## WHAT YOU WILL DO
Take the entries that follow and return exactly the lines from the one holding "Add to cart (173, 973)" through the one holding "1. Best Places to Spot Pilot Whales (66, 354)", both included. Nothing else is needed.

## DATA SHOWN
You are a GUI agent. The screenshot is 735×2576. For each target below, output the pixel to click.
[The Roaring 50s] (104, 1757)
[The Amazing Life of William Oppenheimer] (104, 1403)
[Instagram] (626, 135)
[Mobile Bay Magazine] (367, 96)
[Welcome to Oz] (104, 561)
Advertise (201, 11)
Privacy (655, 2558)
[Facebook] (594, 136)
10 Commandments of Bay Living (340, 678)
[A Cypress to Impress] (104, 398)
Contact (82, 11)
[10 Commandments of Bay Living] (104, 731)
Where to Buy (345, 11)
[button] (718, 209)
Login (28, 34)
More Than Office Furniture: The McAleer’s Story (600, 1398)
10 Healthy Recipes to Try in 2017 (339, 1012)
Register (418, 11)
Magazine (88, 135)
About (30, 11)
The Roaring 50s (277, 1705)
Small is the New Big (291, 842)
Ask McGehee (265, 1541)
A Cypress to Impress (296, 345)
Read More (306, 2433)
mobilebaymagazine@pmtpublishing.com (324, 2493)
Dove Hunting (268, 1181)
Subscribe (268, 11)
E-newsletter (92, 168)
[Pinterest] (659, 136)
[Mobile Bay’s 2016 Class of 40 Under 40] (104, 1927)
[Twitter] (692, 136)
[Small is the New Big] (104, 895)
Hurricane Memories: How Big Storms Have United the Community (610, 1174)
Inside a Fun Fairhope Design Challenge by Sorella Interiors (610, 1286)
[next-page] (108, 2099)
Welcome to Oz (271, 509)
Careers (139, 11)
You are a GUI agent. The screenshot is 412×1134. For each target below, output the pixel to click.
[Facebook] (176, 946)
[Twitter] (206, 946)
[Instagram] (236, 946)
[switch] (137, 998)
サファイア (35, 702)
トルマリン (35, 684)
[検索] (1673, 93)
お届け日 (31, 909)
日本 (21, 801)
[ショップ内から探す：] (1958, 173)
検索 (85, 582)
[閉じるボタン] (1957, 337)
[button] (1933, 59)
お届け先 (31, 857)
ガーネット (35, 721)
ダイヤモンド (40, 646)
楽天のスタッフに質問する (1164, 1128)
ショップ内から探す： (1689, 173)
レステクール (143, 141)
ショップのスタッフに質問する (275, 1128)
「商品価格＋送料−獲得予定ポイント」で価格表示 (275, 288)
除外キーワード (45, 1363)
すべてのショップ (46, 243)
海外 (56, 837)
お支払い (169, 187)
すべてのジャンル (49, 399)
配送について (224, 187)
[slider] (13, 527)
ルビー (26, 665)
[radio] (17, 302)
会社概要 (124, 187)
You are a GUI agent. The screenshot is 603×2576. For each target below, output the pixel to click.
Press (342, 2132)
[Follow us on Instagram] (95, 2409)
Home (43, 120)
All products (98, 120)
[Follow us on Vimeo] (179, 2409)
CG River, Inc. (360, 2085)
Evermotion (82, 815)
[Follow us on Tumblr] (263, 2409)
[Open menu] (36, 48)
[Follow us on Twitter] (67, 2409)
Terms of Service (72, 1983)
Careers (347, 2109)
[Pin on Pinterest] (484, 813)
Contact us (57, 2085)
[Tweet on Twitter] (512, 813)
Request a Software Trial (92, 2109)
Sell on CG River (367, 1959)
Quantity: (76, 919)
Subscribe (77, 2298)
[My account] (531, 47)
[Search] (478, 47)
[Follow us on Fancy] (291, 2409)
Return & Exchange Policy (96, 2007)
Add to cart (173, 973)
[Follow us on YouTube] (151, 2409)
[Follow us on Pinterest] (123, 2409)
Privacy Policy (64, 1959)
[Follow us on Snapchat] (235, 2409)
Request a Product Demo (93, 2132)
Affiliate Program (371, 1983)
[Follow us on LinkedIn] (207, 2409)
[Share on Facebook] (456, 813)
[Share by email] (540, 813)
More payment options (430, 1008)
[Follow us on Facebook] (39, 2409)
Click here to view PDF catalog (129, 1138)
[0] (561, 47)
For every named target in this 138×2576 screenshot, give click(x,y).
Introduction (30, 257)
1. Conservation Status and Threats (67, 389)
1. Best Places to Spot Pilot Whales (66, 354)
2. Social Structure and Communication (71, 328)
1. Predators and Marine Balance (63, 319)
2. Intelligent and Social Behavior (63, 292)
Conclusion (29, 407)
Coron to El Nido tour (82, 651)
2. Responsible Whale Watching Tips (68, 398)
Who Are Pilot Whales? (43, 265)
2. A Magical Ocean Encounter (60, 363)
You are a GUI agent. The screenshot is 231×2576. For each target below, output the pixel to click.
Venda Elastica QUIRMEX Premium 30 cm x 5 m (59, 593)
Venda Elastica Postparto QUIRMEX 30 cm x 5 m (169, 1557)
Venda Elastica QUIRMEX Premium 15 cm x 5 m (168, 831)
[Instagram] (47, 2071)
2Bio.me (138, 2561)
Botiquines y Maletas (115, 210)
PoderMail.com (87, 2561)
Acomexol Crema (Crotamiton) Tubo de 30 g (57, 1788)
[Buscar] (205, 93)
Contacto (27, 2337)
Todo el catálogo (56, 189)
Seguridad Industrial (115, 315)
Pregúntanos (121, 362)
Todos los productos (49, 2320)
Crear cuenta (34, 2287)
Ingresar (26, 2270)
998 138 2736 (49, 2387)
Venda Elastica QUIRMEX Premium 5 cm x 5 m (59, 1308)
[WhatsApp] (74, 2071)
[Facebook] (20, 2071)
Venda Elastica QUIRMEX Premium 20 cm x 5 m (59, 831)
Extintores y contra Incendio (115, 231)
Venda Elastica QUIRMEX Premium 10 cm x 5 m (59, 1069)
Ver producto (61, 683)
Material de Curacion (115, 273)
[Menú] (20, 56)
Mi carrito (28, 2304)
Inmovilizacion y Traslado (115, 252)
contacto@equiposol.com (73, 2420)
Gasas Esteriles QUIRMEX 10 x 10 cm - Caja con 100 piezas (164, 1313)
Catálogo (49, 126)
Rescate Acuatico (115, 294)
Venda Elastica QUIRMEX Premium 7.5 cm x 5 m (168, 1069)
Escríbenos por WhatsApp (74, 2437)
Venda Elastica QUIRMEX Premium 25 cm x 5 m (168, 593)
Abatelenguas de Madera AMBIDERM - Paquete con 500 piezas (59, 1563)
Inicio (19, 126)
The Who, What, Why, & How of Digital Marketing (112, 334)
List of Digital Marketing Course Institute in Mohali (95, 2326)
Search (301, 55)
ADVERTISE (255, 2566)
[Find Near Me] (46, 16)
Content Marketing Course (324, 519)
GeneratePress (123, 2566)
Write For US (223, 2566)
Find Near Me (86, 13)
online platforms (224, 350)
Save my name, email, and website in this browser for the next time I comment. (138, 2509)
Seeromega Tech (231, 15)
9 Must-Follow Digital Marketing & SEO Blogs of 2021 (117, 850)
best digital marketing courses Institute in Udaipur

## EXPECTED OUTPUT
Add to cart (173, 973)
[Follow us on YouTube] (151, 2409)
[Follow us on Pinterest] (123, 2409)
Privacy Policy (64, 1959)
[Follow us on Snapchat] (235, 2409)
Request a Product Demo (93, 2132)
Affiliate Program (371, 1983)
[Follow us on LinkedIn] (207, 2409)
[Share on Facebook] (456, 813)
[Share by email] (540, 813)
More payment options (430, 1008)
[Follow us on Facebook] (39, 2409)
Click here to view PDF catalog (129, 1138)
[0] (561, 47)
For every named target in this 138×2576 screenshot, give click(x,y).
Introduction (30, 257)
1. Conservation Status and Threats (67, 389)
1. Best Places to Spot Pilot Whales (66, 354)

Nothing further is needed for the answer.